### To be done
Recast the data, starting at the line that contains "Where should I click to: Click" and ending at the last line of the data, as a JSON list of strings with one string per line, omitting blank lines.

### Provided information
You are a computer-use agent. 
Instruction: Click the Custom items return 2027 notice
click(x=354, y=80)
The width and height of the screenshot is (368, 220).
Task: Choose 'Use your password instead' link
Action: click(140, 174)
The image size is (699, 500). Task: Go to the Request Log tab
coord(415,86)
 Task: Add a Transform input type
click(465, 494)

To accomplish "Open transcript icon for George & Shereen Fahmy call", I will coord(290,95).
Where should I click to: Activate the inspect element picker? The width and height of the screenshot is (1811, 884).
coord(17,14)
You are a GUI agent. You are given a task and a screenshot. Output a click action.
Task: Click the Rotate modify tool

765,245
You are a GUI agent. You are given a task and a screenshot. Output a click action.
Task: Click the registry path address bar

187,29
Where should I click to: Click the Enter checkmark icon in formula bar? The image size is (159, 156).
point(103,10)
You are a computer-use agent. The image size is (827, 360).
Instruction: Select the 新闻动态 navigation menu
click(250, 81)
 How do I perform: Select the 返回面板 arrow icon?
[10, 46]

### Task answer
[
  "Where should I click to: Click the Enter checkmark icon in formula bar? The image size is (159, 156).",
  "point(103,10)",
  "You are a computer-use agent. The image size is (827, 360).",
  "Instruction: Select the 新闻动态 navigation menu",
  "click(250, 81)",
  " How do I perform: Select the 返回面板 arrow icon?",
  "[10, 46]"
]